**DOCUMENT EXTRACT:**
-.-.-

Tencent: Sony ‘Horizon’ lawsuit is attempt to ‘monopolize’ genre

Screenshot from 'Horizon: Forbidden West' (Sony; 2022) | Outrun Gaming

Chinese tech conglomerate Tencent is swiping back at Sony after the latter filed a lawsuit alleging Tencent released a “slavish clone” of its Horizon games. In the suit, filed in July 2025, Sony claims that Light of Motiram, a game from Tencent subsidiary Polaris Quest, contains “blatant” and “unlawful” Horizon look-alikes, down to the game’s red-haired female protagonist. According to The Game Post, Sony’s filing framed Tencent’s release as its attempt to ride Horizon‘s coattails.

The suit also alleges Sony declined Tencent’s attempt to collaborate on a new Horizon game. Sony claims, however, that Tencent ignored Sony’s rejection and made a Horizon-like anyway.

Tencent’s Statement

Promo image from Tencent/Polaris Quest game, "Light of Motiram"
Image Credit Tencent Polaris Quest

On Thursday, Tencent filed a motion to dismiss the suit. In the filing, Tencent claims that Sony has overstepped, and “seeks an impermissible monopoly on genre conventions.” The company didn’t mince words in its lengthy response:

“Plaintiff Sony has sued a grab-bag of Tencent companies—and ten unnamed defendants— about the unreleased video game Light of Motiram, alleging that the game copies elements from Sony’s game Horizon Zero Dawn and its spinoffs.

“At bottom, Sony’s effort is not aimed at fighting off piracy, plagiarism, or any genuine threat to intellectual property. It is an improper attempt to fence off a well-trodden corner of popular culture and declare it Sony’s exclusive domain. In Sony’s telling, Horizon Zero Dawn is ‘like no fictional world created before [or] since.’ […] That claim is startling, because it is flatly contradicted by Sony’s own developers, not to mention the long history of video games featuring the same elements that Sony seeks to monopolize through this lawsuit.”

Key art for Tencent/Polaris Quest game 'Light of Motiram'
Image Credit Tencent POLARIS QUEST

Tencent also alleges that Sony took elements from earlier releases and incorporated them into their Horizon projects:

“Long before this lawsuit was filed, the developers of Horizon Zero Dawn publicly acknowledged that the very same game elements that, today, Sony claims to own exclusively, were in fact borrowed from an earlier game. In a behind-the-scenes documentary, the art director for Horizon Zero Dawn, Jan-Bart Van Beek, explained that the game’s core conceit—an intrepid, redhaired woman navigating the ruins of a shattered civilization overrun by robotic beasts—had already been executed by a different video game studio in the 2013 title Enslaved: Odyssey to the West.”

-.-.-

Text and item location data
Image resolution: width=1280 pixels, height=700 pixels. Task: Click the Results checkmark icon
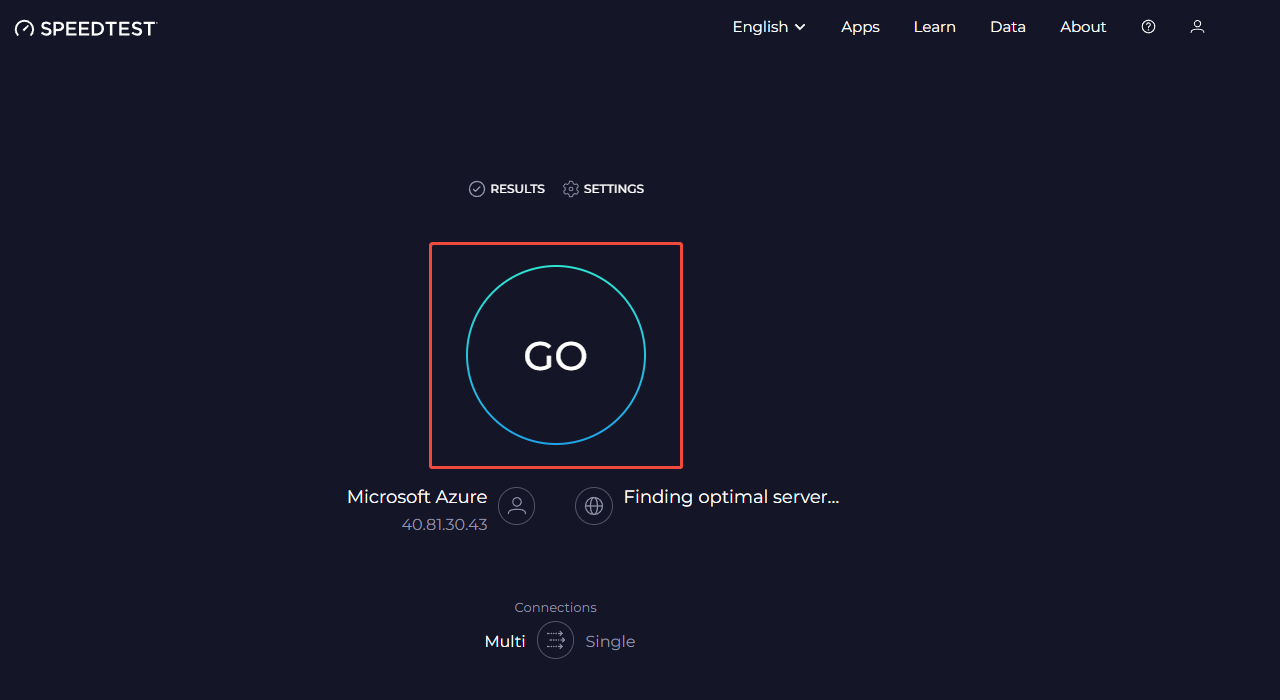coord(477,188)
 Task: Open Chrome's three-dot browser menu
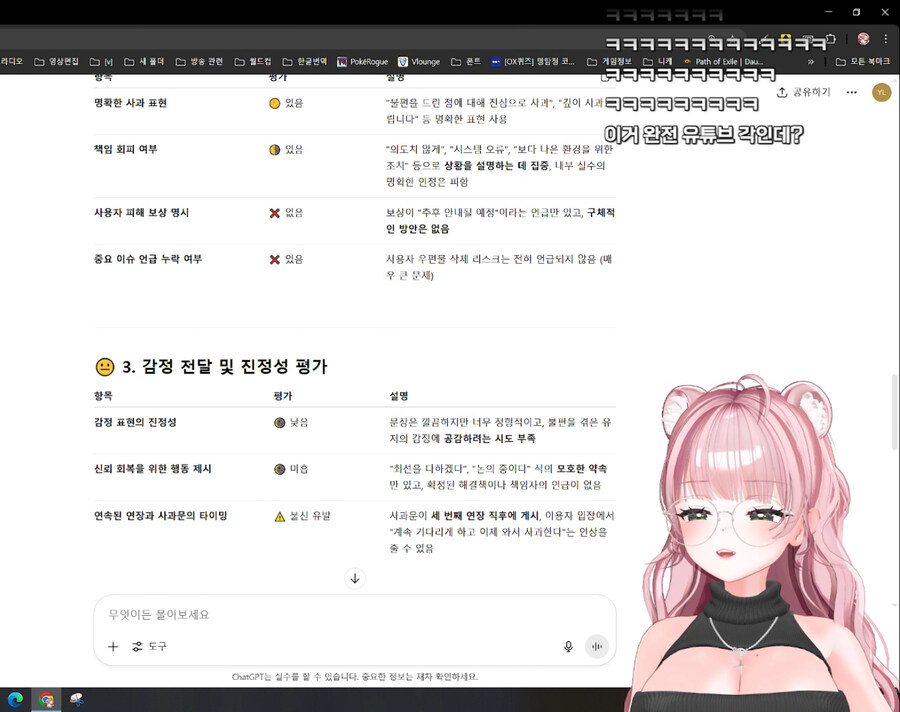(x=886, y=39)
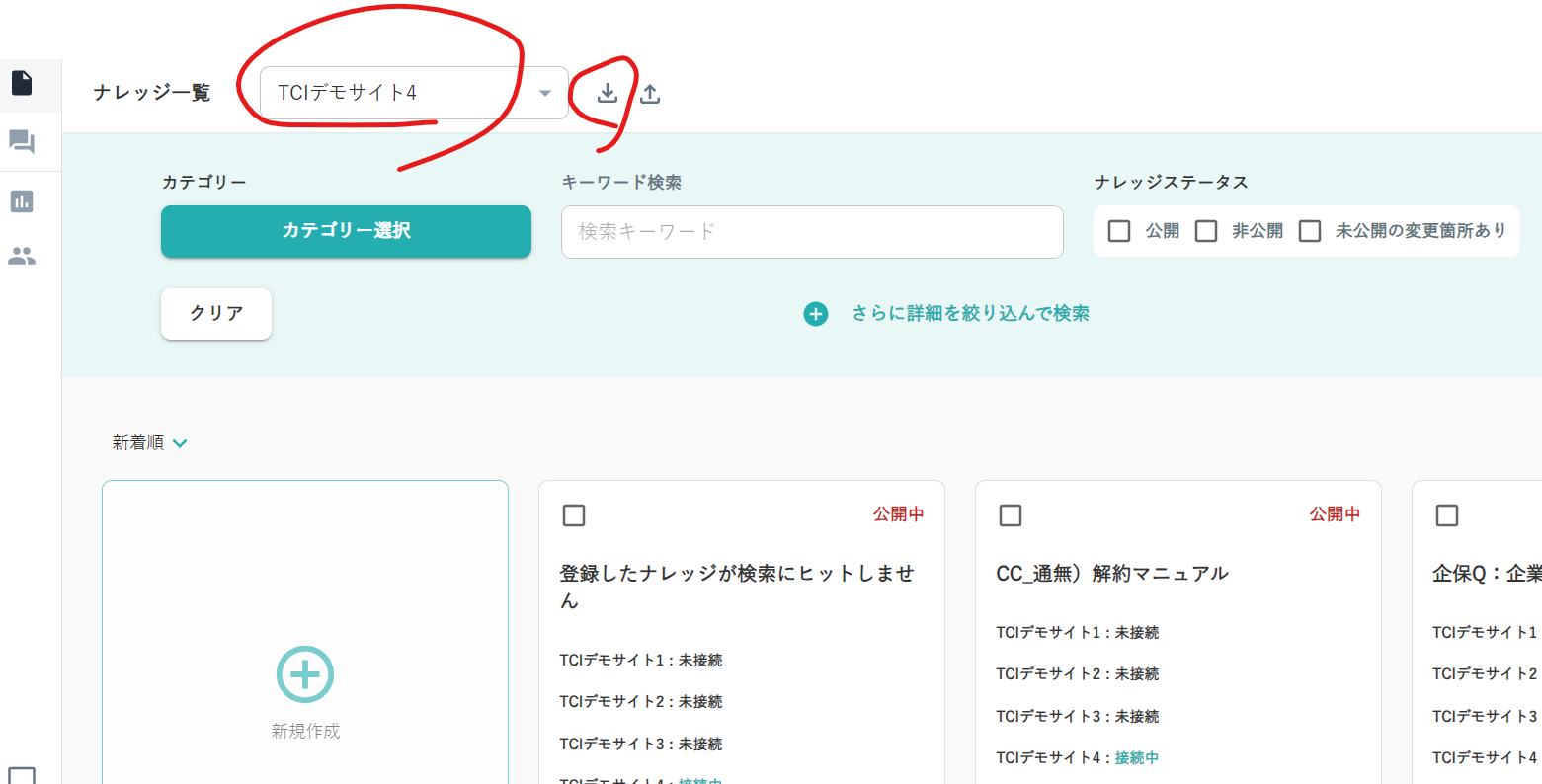Screen dimensions: 1542x784
Task: Open the chat bubbles icon in sidebar
Action: click(22, 142)
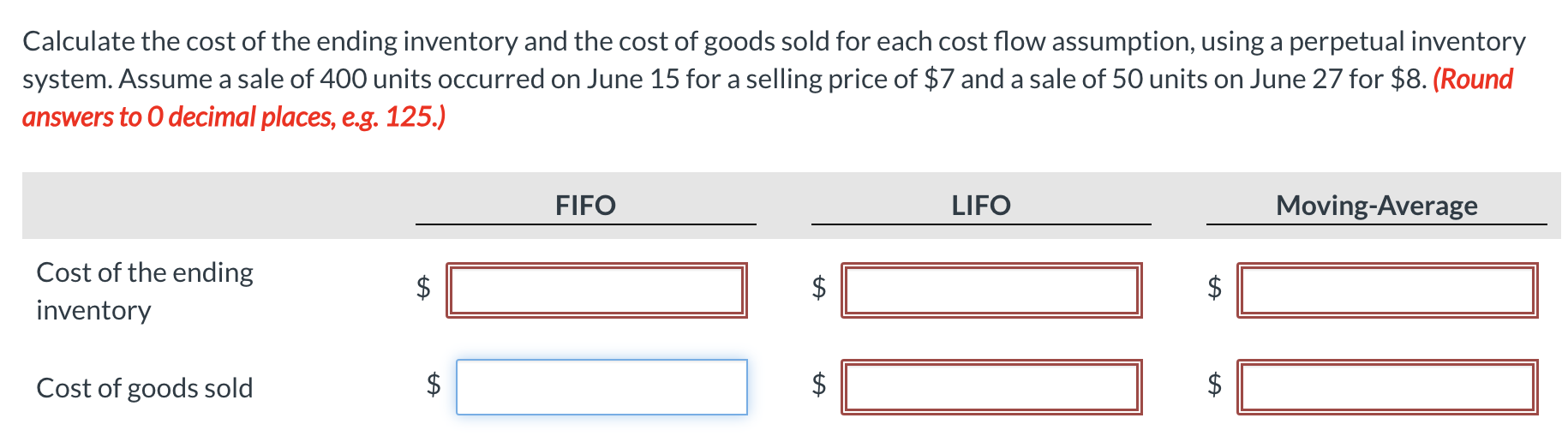The image size is (1568, 442).
Task: Click the LIFO column header
Action: (981, 206)

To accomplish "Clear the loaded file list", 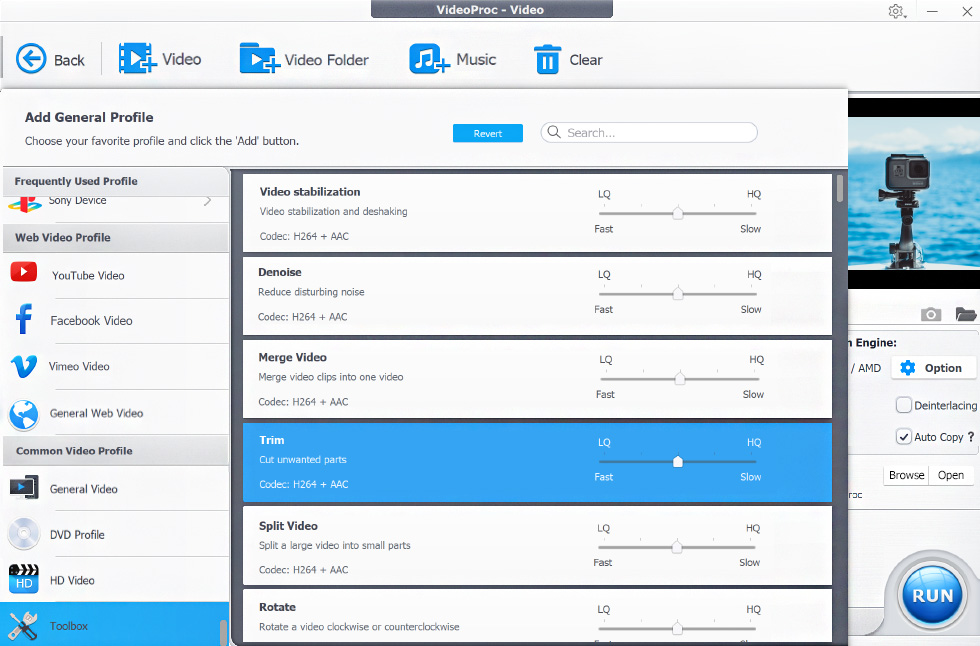I will pos(567,59).
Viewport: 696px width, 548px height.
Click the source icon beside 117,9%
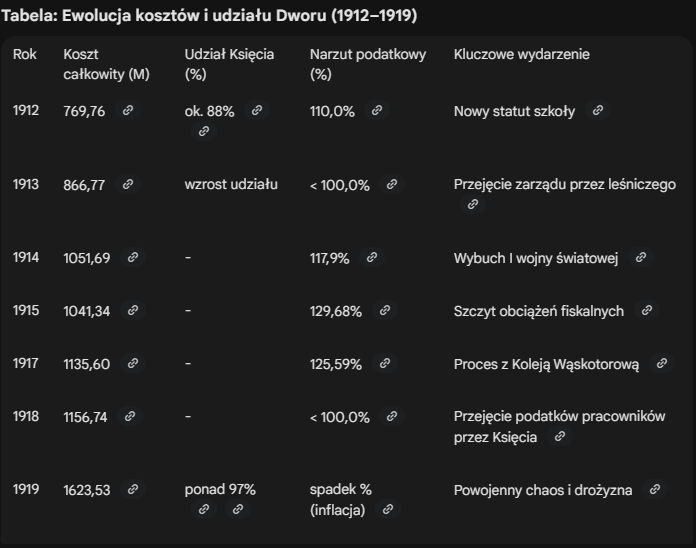(372, 258)
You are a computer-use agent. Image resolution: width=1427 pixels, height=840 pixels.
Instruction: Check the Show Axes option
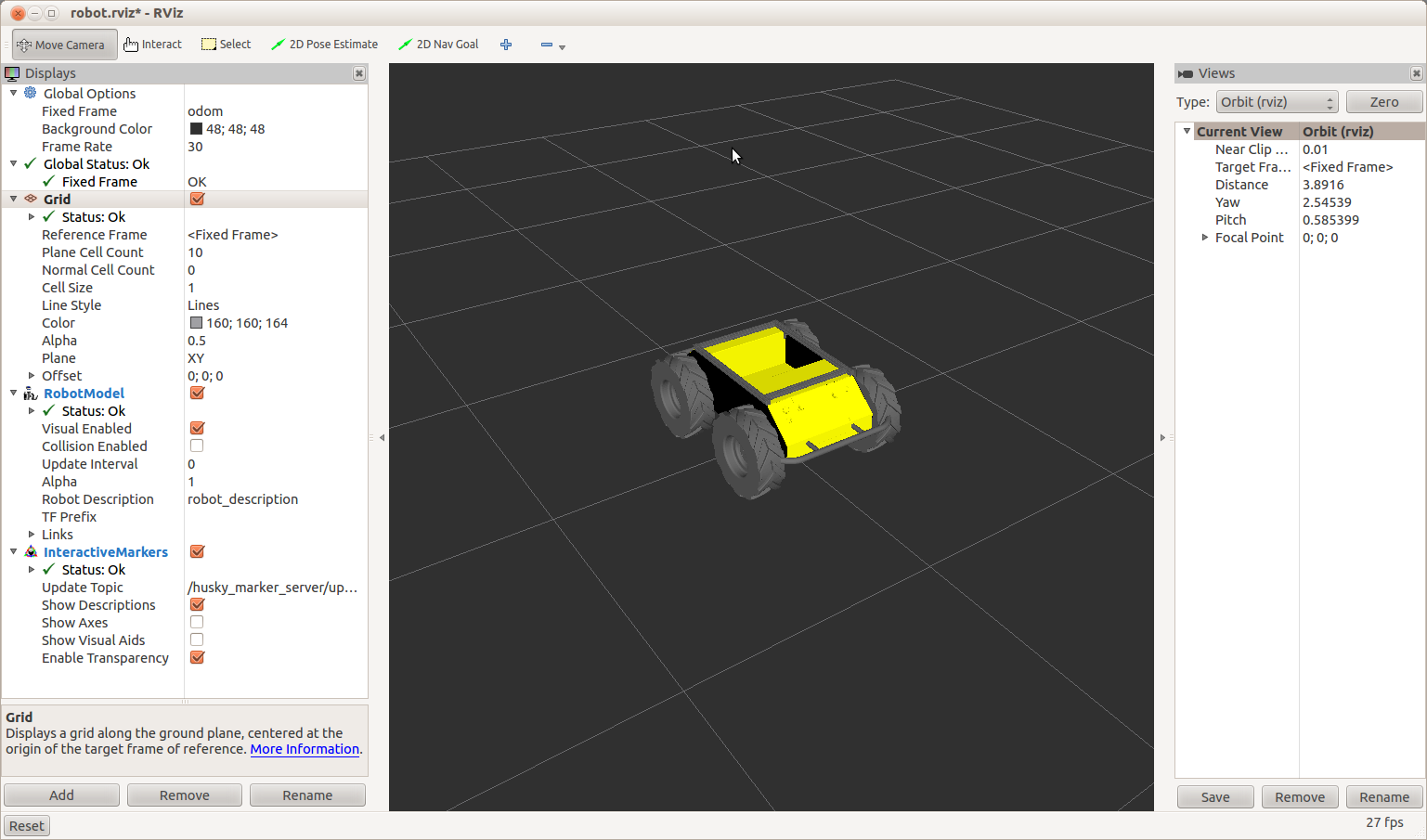click(197, 623)
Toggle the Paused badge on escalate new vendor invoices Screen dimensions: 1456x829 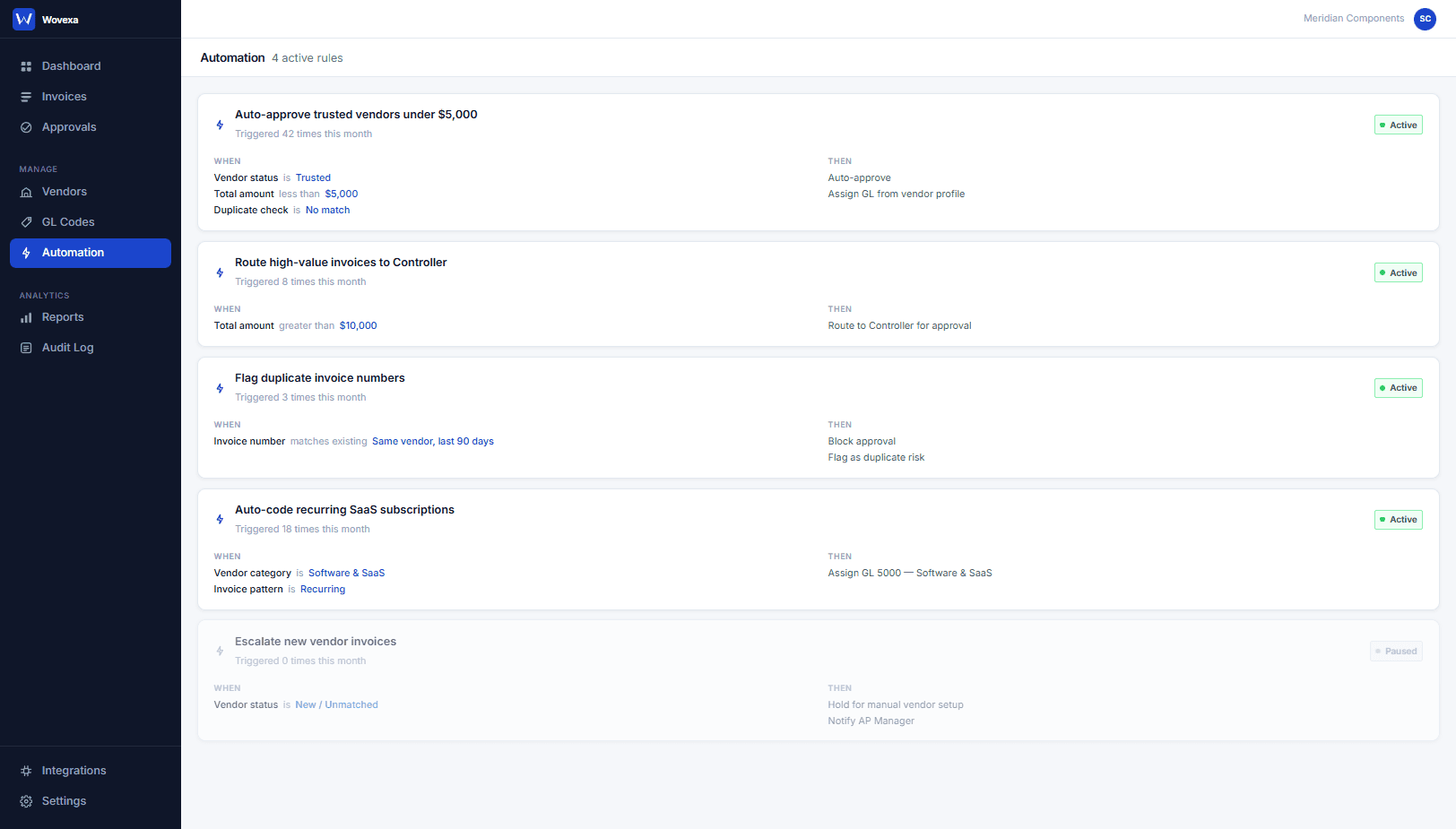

-.-.-

**ACTIONS TO TAKE:**
**A)** In the lawsuit article, which Tencent subsidiary made Light of Motiram?
**B)** Please copy the lawsuit article word for word from "Chinese tech conglomerate" to "made a Horizon-like anyway.".

**ANSWERS FOR THE TASKS:**
**A)** Polaris Quest

**B)**
Chinese tech conglomerate Tencent is swiping back at Sony after the latter filed a lawsuit alleging Tencent released a “slavish clone” of its Horizon games. In the suit, filed in July 2025, Sony claims that Light of Motiram, a game from Tencent subsidiary Polaris Quest, contains “blatant” and “unlawful” Horizon look-alikes, down to the game’s red-haired female protagonist. According to The Game Post, Sony’s filing framed Tencent’s release as its attempt to ride Horizon‘s coattails.

The suit also alleges Sony declined Tencent’s attempt to collaborate on a new Horizon game. Sony claims, however, that Tencent ignored Sony’s rejection and made a Horizon-like anyway.